(Pointing data for text and elements)
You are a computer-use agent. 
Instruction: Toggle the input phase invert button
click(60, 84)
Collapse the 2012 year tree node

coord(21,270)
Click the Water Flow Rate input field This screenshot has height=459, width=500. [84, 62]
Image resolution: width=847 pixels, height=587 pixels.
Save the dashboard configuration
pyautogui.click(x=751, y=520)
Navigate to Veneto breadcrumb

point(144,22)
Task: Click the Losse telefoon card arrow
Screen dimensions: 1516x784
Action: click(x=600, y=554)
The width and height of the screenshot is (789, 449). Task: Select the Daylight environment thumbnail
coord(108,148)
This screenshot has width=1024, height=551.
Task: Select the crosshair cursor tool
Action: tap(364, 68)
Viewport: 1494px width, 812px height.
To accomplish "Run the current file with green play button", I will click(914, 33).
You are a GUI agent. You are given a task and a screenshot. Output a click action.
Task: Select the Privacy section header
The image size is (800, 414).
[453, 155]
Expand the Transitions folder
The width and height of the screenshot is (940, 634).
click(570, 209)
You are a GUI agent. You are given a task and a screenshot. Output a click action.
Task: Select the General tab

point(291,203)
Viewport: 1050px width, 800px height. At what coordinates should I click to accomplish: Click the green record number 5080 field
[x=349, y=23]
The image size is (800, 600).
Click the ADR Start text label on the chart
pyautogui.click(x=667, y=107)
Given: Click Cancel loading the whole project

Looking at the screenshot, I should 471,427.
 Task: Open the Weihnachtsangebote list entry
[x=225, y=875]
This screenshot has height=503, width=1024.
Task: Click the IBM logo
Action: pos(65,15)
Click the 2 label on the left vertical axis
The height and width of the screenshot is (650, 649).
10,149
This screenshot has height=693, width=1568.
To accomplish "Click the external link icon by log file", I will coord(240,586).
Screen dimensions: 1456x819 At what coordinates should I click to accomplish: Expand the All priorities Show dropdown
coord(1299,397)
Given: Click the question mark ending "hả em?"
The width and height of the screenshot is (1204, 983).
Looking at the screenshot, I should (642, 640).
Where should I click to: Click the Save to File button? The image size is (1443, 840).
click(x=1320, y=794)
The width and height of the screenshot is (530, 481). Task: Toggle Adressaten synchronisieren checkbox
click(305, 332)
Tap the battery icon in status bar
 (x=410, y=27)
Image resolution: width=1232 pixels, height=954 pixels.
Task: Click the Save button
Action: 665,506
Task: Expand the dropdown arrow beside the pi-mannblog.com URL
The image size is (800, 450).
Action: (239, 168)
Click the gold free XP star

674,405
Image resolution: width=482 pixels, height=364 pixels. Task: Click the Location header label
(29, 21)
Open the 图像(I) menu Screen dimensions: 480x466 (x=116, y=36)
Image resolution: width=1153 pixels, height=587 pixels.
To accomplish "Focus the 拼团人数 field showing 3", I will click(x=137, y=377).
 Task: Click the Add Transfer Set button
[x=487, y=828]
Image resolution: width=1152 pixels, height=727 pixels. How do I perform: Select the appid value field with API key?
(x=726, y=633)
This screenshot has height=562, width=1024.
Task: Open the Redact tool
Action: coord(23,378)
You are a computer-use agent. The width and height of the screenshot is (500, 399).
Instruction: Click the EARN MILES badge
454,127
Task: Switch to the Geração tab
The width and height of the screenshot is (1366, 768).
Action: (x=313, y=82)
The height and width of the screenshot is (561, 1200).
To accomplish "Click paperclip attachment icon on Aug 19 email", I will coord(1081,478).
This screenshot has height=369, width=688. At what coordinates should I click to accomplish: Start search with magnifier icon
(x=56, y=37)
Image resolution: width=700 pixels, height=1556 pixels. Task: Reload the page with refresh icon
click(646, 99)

* **TASK BRIEF**: Return these lines verbatim, beginning with the line that contains "Click the Water" and continuing through the line that contains "Looking at the screenshot, I should 471,427.", both included.

* **EXPECTED ANSWER**:
Click the Water Flow Rate input field This screenshot has height=459, width=500. [84, 62]
Image resolution: width=847 pixels, height=587 pixels.
Save the dashboard configuration
pyautogui.click(x=751, y=520)
Navigate to Veneto breadcrumb

point(144,22)
Task: Click the Losse telefoon card arrow
Screen dimensions: 1516x784
Action: click(x=600, y=554)
The width and height of the screenshot is (789, 449). Task: Select the Daylight environment thumbnail
coord(108,148)
This screenshot has width=1024, height=551.
Task: Select the crosshair cursor tool
Action: tap(364, 68)
Viewport: 1494px width, 812px height.
To accomplish "Run the current file with green play button", I will click(914, 33).
You are a GUI agent. You are given a task and a screenshot. Output a click action.
Task: Select the Privacy section header
The image size is (800, 414).
[453, 155]
Expand the Transitions folder
The width and height of the screenshot is (940, 634).
click(570, 209)
You are a GUI agent. You are given a task and a screenshot. Output a click action.
Task: Select the General tab

point(291,203)
Viewport: 1050px width, 800px height. At what coordinates should I click to accomplish: Click the green record number 5080 field
[x=349, y=23]
The image size is (800, 600).
Click the ADR Start text label on the chart
pyautogui.click(x=667, y=107)
Given: Click Cancel loading the whole project

Looking at the screenshot, I should 471,427.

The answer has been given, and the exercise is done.